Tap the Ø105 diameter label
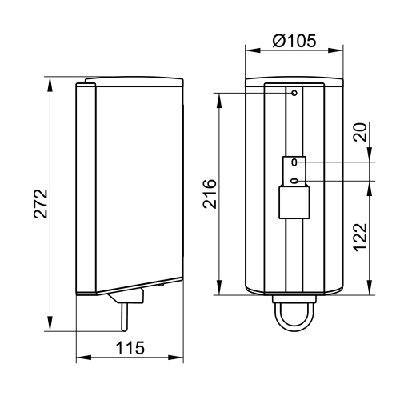(x=294, y=38)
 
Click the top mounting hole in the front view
(x=294, y=93)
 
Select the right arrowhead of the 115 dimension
(x=181, y=358)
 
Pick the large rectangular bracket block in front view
(x=293, y=202)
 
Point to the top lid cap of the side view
(x=132, y=79)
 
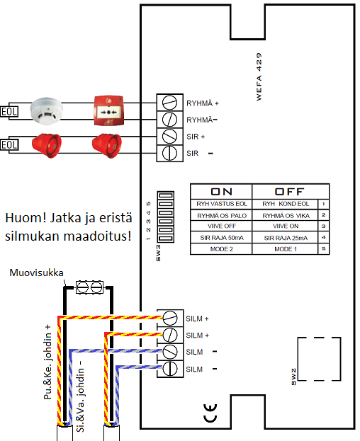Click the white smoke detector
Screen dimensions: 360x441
(x=47, y=110)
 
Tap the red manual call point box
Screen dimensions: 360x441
(x=108, y=111)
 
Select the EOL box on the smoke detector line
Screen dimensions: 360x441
(x=9, y=112)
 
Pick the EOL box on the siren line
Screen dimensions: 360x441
(x=9, y=145)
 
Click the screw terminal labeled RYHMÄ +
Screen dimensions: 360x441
(x=170, y=103)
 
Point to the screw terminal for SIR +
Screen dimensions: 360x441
(x=170, y=137)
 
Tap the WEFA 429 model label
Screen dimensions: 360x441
(x=259, y=76)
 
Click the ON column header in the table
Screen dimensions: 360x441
(x=222, y=192)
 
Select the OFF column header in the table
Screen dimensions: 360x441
(x=290, y=192)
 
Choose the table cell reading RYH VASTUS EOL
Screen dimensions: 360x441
(x=222, y=204)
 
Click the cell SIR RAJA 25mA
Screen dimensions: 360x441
(x=286, y=238)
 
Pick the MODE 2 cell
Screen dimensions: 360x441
(x=222, y=249)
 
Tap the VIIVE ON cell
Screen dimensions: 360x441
(x=286, y=226)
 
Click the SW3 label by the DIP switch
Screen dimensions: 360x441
(x=159, y=253)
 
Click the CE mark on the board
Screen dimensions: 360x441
(x=210, y=413)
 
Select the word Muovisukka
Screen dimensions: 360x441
(x=36, y=273)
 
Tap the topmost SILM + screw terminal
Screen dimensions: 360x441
(x=170, y=318)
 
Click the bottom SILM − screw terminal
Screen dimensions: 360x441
(x=170, y=368)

——

#### What you have to do
Please write out again the lines starting with the one that contains "Select the EOL box on the smoke detector line" and running through the last line, both included, adding -3 to every number in the answer coordinates.

#### Answer to the exercise
Select the EOL box on the smoke detector line
Screen dimensions: 360x441
(x=6, y=109)
 
Pick the EOL box on the siren line
Screen dimensions: 360x441
(x=6, y=142)
 
Click the screw terminal labeled RYHMÄ +
Screen dimensions: 360x441
(x=167, y=100)
 
Point to the screw terminal for SIR +
Screen dimensions: 360x441
(x=167, y=134)
 
Tap the WEFA 429 model label
Screen dimensions: 360x441
(x=256, y=73)
 
Click the ON column header in the table
Screen dimensions: 360x441
(x=219, y=189)
 
Select the OFF column header in the table
Screen dimensions: 360x441
(x=287, y=189)
 
Choose the table cell reading RYH VASTUS EOL
Screen dimensions: 360x441
(x=219, y=201)
 
Click the cell SIR RAJA 25mA
Screen dimensions: 360x441
(x=283, y=235)
 
Pick the MODE 2 cell
Screen dimensions: 360x441
(x=219, y=246)
 
Tap the VIIVE ON cell
Screen dimensions: 360x441
(x=283, y=223)
 
Click the SW3 label by the DIP switch
Screen dimensions: 360x441
(x=156, y=250)
 
Click the CE mark on the board
Screen dimensions: 360x441
(x=207, y=410)
 
Select the word Muovisukka
Screen dimensions: 360x441
(x=33, y=270)
 
Tap the topmost SILM + screw terminal
Screen dimensions: 360x441
(x=167, y=315)
 
Click the bottom SILM − screw terminal
Screen dimensions: 360x441
(x=167, y=365)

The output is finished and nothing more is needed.